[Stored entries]
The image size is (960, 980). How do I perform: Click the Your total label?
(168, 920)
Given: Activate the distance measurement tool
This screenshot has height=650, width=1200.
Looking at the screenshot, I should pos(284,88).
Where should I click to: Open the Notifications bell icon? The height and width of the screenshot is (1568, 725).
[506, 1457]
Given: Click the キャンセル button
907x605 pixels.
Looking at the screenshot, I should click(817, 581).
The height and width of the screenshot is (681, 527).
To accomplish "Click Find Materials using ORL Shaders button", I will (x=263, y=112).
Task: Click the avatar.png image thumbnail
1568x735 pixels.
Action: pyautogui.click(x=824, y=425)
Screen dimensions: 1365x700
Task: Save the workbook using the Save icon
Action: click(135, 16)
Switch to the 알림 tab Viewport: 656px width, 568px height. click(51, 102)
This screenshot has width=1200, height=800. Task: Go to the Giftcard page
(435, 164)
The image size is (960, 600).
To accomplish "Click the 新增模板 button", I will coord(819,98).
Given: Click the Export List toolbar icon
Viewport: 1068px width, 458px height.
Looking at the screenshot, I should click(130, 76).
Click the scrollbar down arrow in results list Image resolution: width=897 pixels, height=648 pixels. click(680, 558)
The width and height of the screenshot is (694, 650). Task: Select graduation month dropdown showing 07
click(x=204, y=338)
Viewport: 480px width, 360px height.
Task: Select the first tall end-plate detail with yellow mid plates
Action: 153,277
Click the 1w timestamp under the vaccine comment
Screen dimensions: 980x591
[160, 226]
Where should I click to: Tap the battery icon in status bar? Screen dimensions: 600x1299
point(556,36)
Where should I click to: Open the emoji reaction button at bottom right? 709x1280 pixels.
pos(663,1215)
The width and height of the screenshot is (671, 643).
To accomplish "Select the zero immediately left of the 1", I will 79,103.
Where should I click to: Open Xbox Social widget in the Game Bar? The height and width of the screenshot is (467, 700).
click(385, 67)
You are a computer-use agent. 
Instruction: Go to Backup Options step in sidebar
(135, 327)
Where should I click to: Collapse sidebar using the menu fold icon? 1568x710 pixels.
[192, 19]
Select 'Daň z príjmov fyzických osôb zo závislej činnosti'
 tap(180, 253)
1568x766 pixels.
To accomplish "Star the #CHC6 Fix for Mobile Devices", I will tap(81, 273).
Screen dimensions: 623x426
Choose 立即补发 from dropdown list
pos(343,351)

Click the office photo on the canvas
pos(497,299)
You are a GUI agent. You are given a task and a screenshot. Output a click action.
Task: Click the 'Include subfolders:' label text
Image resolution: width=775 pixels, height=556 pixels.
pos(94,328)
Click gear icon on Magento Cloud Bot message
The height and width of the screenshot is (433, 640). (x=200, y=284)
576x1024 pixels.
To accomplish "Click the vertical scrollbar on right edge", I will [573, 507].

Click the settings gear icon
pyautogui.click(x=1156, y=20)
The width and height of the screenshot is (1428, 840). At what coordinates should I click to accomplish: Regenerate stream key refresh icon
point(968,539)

YOUR TASK - In the entries above, find the line holding "Where should I click to: Tap" and the line holding "You are a GUI"; print both of them and every line between, exactly, and nothing else.

SOLUTION TO THIS PROBLEM -
Where should I click to: Tap the battery icon in status bar? Screen dimensions: 600x1299
point(556,36)
Where should I click to: Open the emoji reaction button at bottom right? 709x1280 pixels.
pos(663,1215)
The width and height of the screenshot is (671, 643).
To accomplish "Select the zero immediately left of the 1", I will 79,103.
Where should I click to: Open Xbox Social widget in the Game Bar? The height and width of the screenshot is (467, 700).
click(385, 67)
You are a computer-use agent. 
Instruction: Go to Backup Options step in sidebar
(135, 327)
Where should I click to: Collapse sidebar using the menu fold icon? 1568x710 pixels.
[192, 19]
Select 'Daň z príjmov fyzických osôb zo závislej činnosti'
 tap(180, 253)
1568x766 pixels.
To accomplish "Star the #CHC6 Fix for Mobile Devices", I will tap(81, 273).
Screen dimensions: 623x426
Choose 立即补发 from dropdown list
pos(343,351)

Click the office photo on the canvas
pos(497,299)
You are a GUI agent. You are given a task and a screenshot. Output a click action.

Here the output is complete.